Proses menshibghah ruh/ruhani
berdasarkan ketentuan surat As Sajdah (32) ayat 7 sampai 9 berikut ini: “Yang membuat segala sesuatu yang Dia ciptakan sebaik-baiknya dan yang
memulai penciptaan manusia dari tanah. Kemudian Dia menjadikan keturunannya
dari saripati air yang hina. Kemudian Dia menyempurnakan dan meniupkan ke
dalamnya roh (ciptaan)-Nya dan Dia menjadikan bagi kamu pendengaran,
penglihatan dan hati; (tetapi) kamu sedikit sekali bersyukur.” Terjadi pada saat ruh/ruhani
mulai dipertemukan atau disatukan dengan jasmani saat masih dalam rahim seorang
ibu melalui proses peniupan. Adanya proses shibghah yang terjadi saat masih di
dalam rahim ibu berarti ruh/ruhani sejak awal sudah dishibghah oleh Allah SWT sehingga
memiliki perbuatan yang sesuai dengan konsep Asmaul Husna. Kondisi inilah yang
menunjukkan perbuatan diri kita yang paling hakiki (fitrah) adalah sesuai
dengan nilai nilai ilahiah.
Untuk apa Allah SWT
menshibghah ruh/ruhani setiap manusia dengan Asmaul Husna? Sebagai khalifah
Allah SWT yang tidak lain adalah pengganti, perpanjangan tangan Allah SWT di
muka bumi maka sudah sepantasnya orang yang menjadi pengganti dan yang menjadi
perpanjangan tangan Allah SWT memiliki pola dan perbuatan yang mencerminkan
Allah SWT selaku pengutusnya. Dan adalah sebuah kejanggalan jika yang menjadi
pengganti dan yang menjadi perpanjangan tangan Allah SWT memiliki sifat yang
berlainan atau berlawanan dengan Allah SWT, dalam hal ini bersifat alam. Sebagai
khalifah Allah SWT di muka bumi, kita harus tahu dan paham tentang hal ini
karena hal ini adalah asal usul dari diri kita. Jika kita tahu asal usul diri
kita maka akan memudahkan kita melaksanakan tugas sebagai khalifah Allah SWT di
muka bumi.
Sekarang mari kita
pertegas dan perjelas tentang shibghah yang ada pada diri kita.

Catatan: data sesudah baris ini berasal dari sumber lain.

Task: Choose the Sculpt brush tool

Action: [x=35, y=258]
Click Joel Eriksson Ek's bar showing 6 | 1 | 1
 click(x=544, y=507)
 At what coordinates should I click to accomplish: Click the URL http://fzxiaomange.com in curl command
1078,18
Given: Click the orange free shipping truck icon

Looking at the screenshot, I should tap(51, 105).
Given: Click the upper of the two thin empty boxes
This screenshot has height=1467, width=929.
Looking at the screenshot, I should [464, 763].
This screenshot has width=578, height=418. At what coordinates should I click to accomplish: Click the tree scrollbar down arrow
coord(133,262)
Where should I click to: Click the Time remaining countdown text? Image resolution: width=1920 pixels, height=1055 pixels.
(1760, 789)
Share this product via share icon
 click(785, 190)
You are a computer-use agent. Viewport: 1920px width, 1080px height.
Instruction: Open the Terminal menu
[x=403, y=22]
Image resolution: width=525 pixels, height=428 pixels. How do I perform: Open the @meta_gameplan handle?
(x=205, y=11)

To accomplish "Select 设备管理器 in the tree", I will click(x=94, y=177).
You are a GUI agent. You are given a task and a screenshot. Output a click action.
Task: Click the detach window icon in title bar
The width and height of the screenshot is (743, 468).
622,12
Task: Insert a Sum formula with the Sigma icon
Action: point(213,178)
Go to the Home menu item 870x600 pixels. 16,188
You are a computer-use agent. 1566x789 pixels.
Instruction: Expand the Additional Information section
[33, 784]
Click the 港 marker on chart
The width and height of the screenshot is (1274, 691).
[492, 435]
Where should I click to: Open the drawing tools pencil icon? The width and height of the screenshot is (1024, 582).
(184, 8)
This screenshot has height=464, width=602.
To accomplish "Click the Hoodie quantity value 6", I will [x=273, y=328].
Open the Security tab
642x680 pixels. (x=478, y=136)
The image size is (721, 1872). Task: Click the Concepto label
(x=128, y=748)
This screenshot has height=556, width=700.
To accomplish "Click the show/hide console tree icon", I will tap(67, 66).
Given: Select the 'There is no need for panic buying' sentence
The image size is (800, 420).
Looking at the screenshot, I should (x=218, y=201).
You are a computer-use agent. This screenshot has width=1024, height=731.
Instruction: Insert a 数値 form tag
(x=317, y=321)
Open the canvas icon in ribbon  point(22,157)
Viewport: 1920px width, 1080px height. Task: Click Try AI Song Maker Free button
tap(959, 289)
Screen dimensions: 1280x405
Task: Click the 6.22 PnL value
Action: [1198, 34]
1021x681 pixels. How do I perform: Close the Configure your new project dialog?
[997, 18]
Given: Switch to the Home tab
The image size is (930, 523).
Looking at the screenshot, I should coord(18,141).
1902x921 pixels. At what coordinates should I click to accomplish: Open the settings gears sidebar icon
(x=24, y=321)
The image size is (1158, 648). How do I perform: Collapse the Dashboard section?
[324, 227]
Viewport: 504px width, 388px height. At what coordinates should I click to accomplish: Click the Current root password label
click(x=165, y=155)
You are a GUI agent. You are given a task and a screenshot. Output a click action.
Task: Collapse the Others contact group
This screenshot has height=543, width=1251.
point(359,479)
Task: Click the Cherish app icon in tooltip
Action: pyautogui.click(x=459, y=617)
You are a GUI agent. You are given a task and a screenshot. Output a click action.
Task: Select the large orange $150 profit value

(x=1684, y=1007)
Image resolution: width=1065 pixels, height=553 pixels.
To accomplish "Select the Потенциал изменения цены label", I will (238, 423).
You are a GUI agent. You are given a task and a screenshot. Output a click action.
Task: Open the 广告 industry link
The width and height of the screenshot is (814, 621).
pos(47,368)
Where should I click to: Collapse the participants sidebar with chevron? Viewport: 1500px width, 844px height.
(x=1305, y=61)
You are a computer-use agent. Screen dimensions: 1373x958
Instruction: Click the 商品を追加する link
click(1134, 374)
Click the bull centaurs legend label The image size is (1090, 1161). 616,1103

Untuk itu
ketahuilah bahwa setiap dzat memiliki sifat yang akan melahirkan sebuah
perbuatan serta setiap dzat juga memiliki kemampuan. Hal yang samapun terjadi
pada Jasmani dan Ruh/Ruhani diri kita juga memiliki sifat yang akan melahirkan
perbuatan dan juga memiliki kemampuan. Jasmani jika ditinjau dari sifatnya, di
dalam AlQuran dikatakan sebagai Insan sedangkan dari sisi perbuatannya di dalam
AlQuran dikatakan sebagai ahwa (hawa nafsu). Sedangkan kemampuan jasmani
disebut sebagai bashyar. Salah satu sifat jasmani adalah pelit dan jika ini
sifatnya maka perbuatannya adalah memelitkan sehingga orang yang bersangkutan
akan mementingkan kepentingan dirinya sendiri tanpa menghiraukan orang lain.
Sedangkan kemampuan dari memelitkan/mementingkan diri sendiri sangat tergantung
besar atau kecilnya pengaruh ahwa (hawa nafsu) yang ada dalam diri seseorang.
Semakin besar kekuatan ahwanya (hawa nafsunya) semakin kuat mementingkan diri
sendiri, demikian pula sebaliknya.
Demikian pula dengan ruh/ruhani.
Ruh jika ditinjau dari sisi sifatnya dinamakan dalam AlQuran sebagai Nass. Ruh
akan dinamakan dengan Nafs/Anfuss jika ditinjau sisi perbuatannya sedangkan
kemampuannya tetap dinamakan dengan Ruh/Ruhani. Untuk itu perhatikan garam.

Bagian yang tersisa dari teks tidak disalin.